Task objective => Your task is to transcribe the entries below exactly, from their first line down to the line containing "Given: Zoom out on the map", and to stop there.

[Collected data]
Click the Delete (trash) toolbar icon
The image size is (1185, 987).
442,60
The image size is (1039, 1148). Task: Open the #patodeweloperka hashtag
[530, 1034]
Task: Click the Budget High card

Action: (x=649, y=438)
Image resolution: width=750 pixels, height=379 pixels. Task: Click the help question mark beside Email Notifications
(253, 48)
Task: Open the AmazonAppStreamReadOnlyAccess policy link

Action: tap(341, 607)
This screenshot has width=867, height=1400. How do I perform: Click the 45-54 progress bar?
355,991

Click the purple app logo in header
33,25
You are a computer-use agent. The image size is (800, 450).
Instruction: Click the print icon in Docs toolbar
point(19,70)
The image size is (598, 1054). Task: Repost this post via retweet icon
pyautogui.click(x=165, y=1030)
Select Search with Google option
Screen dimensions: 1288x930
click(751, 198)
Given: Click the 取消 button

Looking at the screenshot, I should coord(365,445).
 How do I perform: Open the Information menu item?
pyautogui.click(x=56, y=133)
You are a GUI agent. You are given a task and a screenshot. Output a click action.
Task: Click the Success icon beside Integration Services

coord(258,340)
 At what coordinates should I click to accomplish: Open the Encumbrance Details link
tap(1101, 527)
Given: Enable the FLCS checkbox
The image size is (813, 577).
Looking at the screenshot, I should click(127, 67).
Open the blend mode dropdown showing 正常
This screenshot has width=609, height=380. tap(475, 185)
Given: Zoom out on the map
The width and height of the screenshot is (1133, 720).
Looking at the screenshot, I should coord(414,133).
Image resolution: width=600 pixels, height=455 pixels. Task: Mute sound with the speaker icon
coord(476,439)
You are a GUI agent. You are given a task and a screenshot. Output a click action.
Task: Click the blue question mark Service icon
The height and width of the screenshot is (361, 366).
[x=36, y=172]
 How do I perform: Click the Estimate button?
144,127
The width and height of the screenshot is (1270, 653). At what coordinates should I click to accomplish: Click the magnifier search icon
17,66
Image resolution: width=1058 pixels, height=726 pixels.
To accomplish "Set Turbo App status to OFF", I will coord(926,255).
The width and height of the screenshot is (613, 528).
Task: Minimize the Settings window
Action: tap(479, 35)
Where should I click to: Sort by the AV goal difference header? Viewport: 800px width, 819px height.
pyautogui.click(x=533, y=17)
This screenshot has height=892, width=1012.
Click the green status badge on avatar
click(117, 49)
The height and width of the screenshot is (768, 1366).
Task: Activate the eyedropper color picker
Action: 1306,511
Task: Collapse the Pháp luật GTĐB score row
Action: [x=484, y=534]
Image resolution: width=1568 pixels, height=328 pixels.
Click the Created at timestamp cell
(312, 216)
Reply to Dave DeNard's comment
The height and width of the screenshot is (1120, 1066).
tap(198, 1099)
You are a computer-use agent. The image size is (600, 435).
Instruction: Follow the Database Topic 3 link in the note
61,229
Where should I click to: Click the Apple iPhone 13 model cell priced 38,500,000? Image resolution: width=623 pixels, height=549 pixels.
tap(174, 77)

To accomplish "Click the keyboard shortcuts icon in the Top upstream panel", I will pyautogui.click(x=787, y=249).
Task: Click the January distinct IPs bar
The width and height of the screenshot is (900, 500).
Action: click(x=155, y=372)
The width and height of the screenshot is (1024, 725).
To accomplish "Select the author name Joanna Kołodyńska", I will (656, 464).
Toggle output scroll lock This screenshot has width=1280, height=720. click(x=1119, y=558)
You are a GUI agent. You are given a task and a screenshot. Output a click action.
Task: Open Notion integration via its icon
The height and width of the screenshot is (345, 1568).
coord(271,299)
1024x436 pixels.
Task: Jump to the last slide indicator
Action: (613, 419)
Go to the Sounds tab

Task solution =>
Click the Delete (trash) toolbar icon
The image size is (1185, 987).
442,60
The image size is (1039, 1148). Task: Open the #patodeweloperka hashtag
[530, 1034]
Task: Click the Budget High card

Action: (x=649, y=438)
Image resolution: width=750 pixels, height=379 pixels. Task: Click the help question mark beside Email Notifications
(253, 48)
Task: Open the AmazonAppStreamReadOnlyAccess policy link

Action: tap(341, 607)
This screenshot has width=867, height=1400. How do I perform: Click the 45-54 progress bar?
355,991

Click the purple app logo in header
33,25
You are a computer-use agent. The image size is (800, 450).
Instruction: Click the print icon in Docs toolbar
point(19,70)
The image size is (598, 1054). Task: Repost this post via retweet icon
pyautogui.click(x=165, y=1030)
Select Search with Google option
Screen dimensions: 1288x930
click(751, 198)
Given: Click the 取消 button

Looking at the screenshot, I should coord(365,445).
 How do I perform: Open the Information menu item?
pyautogui.click(x=56, y=133)
You are a GUI agent. You are given a task and a screenshot. Output a click action.
Task: Click the Success icon beside Integration Services

coord(258,340)
 At what coordinates should I click to accomplish: Open the Encumbrance Details link
tap(1101, 527)
Given: Enable the FLCS checkbox
The image size is (813, 577).
Looking at the screenshot, I should click(127, 67).
Open the blend mode dropdown showing 正常
This screenshot has width=609, height=380. tap(475, 185)
Given: Zoom out on the map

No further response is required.